Данные для поиска слов и элементов:

§

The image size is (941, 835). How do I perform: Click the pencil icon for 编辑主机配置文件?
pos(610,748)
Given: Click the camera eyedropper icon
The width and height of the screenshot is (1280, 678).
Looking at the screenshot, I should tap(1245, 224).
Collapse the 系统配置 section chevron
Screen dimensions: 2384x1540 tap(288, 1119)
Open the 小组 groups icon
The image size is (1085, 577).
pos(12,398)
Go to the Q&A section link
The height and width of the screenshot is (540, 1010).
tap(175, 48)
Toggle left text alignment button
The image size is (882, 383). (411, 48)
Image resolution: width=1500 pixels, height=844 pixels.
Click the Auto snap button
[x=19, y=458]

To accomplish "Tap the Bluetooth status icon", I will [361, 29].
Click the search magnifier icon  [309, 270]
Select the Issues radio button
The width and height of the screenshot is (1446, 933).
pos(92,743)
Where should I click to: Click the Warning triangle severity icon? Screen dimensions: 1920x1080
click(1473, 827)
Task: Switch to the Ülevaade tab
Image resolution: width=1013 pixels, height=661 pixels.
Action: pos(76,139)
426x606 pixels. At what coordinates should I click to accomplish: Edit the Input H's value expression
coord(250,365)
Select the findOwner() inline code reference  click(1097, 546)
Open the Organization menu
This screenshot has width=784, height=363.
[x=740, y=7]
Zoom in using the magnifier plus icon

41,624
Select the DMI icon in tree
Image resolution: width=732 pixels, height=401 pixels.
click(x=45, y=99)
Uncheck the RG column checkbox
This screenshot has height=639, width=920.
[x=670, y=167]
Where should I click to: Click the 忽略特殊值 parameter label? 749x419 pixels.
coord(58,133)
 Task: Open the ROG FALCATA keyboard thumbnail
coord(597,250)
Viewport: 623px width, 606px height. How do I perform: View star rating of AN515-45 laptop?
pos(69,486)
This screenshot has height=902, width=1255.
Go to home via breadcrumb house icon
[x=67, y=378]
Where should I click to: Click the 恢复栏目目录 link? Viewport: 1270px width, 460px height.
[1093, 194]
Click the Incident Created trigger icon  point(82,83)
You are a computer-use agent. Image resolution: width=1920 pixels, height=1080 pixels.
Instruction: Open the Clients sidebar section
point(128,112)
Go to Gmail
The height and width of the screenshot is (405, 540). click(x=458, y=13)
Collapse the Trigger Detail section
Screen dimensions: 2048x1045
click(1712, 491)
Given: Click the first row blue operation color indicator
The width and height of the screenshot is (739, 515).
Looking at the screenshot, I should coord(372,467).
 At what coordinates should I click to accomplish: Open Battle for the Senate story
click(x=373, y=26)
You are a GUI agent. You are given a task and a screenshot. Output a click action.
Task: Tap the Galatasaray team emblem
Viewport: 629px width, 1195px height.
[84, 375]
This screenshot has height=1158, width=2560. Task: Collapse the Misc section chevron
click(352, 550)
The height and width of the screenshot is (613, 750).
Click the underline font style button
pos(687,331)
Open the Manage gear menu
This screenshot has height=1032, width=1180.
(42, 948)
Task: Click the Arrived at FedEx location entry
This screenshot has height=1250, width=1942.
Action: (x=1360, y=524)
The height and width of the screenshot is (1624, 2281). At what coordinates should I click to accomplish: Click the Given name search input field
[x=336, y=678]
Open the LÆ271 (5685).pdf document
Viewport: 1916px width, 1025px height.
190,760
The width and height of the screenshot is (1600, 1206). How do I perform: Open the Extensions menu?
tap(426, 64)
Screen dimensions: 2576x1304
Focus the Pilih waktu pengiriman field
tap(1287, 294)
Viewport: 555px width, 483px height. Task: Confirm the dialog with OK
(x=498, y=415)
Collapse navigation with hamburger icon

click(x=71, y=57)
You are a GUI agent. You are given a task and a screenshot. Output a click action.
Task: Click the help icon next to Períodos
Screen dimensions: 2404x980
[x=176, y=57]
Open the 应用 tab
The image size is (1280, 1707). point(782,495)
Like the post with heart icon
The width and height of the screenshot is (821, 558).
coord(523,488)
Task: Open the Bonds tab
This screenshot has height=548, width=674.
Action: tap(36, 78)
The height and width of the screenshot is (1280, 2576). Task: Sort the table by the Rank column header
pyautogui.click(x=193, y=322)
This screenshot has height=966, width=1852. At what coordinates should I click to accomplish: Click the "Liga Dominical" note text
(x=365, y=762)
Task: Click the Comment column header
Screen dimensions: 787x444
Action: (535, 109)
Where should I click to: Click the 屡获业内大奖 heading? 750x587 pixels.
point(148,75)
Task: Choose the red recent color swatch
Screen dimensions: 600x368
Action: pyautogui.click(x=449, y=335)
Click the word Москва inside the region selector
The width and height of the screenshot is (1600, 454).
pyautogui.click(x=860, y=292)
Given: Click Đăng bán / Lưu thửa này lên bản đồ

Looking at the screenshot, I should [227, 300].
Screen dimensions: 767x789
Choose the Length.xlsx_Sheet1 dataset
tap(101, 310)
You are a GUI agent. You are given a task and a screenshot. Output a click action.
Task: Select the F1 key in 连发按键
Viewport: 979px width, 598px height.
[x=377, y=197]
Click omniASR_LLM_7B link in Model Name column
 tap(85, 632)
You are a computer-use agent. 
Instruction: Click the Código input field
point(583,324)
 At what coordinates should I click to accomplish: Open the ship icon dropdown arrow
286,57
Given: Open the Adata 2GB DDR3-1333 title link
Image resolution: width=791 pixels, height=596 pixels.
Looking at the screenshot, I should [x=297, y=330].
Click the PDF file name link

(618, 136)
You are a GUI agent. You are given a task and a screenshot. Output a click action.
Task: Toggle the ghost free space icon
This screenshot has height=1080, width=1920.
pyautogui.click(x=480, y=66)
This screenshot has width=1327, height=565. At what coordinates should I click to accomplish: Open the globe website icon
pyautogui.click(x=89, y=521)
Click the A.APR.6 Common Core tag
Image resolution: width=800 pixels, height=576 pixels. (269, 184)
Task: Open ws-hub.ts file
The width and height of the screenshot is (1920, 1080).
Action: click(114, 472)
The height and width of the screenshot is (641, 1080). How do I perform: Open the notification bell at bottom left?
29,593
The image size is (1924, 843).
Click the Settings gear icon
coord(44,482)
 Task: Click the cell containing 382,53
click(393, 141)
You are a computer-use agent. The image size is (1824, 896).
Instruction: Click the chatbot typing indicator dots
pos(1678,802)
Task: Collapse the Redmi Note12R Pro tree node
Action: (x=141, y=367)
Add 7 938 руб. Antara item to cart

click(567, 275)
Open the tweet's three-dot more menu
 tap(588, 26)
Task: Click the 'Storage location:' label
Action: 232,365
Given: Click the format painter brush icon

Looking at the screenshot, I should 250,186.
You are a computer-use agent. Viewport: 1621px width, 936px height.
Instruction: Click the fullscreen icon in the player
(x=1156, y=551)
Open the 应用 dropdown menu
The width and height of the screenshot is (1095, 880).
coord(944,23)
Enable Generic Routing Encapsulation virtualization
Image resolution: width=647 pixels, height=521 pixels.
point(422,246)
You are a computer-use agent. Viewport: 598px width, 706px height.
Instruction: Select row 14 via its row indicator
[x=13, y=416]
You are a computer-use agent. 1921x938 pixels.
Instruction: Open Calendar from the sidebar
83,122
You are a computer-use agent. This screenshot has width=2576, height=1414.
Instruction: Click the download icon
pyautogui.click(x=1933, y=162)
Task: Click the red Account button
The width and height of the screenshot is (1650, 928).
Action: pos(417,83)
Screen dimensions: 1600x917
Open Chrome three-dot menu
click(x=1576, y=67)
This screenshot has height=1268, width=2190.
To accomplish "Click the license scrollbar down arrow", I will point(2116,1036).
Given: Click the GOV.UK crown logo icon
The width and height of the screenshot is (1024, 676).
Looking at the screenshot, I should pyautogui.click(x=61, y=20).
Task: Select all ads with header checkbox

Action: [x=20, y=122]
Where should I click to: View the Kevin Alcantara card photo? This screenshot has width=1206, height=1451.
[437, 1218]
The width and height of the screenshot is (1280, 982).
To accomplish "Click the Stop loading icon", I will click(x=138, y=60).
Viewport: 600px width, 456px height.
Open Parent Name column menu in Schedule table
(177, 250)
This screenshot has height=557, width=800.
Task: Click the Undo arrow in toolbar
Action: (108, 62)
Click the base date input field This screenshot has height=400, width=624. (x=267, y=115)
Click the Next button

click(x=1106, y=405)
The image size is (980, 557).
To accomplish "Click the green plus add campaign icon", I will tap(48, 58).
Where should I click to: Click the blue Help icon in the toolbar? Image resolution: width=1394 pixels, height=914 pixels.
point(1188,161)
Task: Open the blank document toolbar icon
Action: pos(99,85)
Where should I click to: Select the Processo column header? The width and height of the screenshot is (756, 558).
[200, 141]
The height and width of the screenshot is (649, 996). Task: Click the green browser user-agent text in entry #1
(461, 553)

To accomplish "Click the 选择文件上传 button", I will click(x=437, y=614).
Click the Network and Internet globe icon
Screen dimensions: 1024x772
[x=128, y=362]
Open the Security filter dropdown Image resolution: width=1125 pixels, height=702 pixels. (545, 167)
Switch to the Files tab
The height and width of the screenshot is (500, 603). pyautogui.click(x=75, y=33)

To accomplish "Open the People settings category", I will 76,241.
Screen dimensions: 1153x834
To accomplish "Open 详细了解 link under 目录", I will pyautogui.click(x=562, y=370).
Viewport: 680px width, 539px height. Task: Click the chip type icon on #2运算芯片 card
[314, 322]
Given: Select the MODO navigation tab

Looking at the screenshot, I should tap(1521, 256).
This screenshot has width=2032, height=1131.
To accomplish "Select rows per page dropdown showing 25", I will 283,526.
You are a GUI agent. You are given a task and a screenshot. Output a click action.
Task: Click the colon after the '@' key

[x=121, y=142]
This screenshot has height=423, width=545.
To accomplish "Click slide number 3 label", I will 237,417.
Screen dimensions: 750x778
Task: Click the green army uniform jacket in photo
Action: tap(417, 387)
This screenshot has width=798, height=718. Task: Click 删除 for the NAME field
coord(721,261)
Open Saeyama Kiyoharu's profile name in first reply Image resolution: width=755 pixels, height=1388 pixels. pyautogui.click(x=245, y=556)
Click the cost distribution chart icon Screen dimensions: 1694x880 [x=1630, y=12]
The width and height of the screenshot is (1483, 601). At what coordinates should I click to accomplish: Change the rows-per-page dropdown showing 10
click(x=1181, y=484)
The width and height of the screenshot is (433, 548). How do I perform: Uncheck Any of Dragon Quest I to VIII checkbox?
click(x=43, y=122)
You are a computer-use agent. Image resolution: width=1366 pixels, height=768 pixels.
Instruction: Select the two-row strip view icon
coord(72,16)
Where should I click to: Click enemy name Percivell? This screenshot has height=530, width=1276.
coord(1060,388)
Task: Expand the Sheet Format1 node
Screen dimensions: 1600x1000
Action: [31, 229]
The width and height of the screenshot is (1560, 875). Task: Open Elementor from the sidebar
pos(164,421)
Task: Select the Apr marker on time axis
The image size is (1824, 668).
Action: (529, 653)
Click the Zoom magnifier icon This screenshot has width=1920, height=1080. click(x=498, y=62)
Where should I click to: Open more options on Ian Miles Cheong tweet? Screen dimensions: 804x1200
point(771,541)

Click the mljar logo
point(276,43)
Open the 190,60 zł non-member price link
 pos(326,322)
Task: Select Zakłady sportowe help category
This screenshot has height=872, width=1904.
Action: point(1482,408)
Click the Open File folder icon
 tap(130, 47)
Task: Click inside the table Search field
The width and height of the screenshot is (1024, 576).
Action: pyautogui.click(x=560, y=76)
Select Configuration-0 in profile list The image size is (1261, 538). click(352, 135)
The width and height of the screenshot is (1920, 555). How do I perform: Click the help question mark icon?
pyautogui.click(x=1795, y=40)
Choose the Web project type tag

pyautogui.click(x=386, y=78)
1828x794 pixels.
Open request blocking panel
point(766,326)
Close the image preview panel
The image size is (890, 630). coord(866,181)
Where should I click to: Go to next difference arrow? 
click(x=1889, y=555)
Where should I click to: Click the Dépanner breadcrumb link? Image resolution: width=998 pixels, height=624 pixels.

§

Цель упражнения:
Пожалуйста, перепечатайте без изменений пункты, начиная со строки с "I will 76,241." и заканчивая строкой с "[x=121, y=142]".

Ответ к упражнению:
To accomplish "Open the People settings category", I will 76,241.
Screen dimensions: 1153x834
To accomplish "Open 详细了解 link under 目录", I will pyautogui.click(x=562, y=370).
Viewport: 680px width, 539px height. Task: Click the chip type icon on #2运算芯片 card
[314, 322]
Given: Select the MODO navigation tab

Looking at the screenshot, I should tap(1521, 256).
This screenshot has width=2032, height=1131.
To accomplish "Select rows per page dropdown showing 25", I will 283,526.
You are a GUI agent. You are given a task and a screenshot. Output a click action.
Task: Click the colon after the '@' key

[x=121, y=142]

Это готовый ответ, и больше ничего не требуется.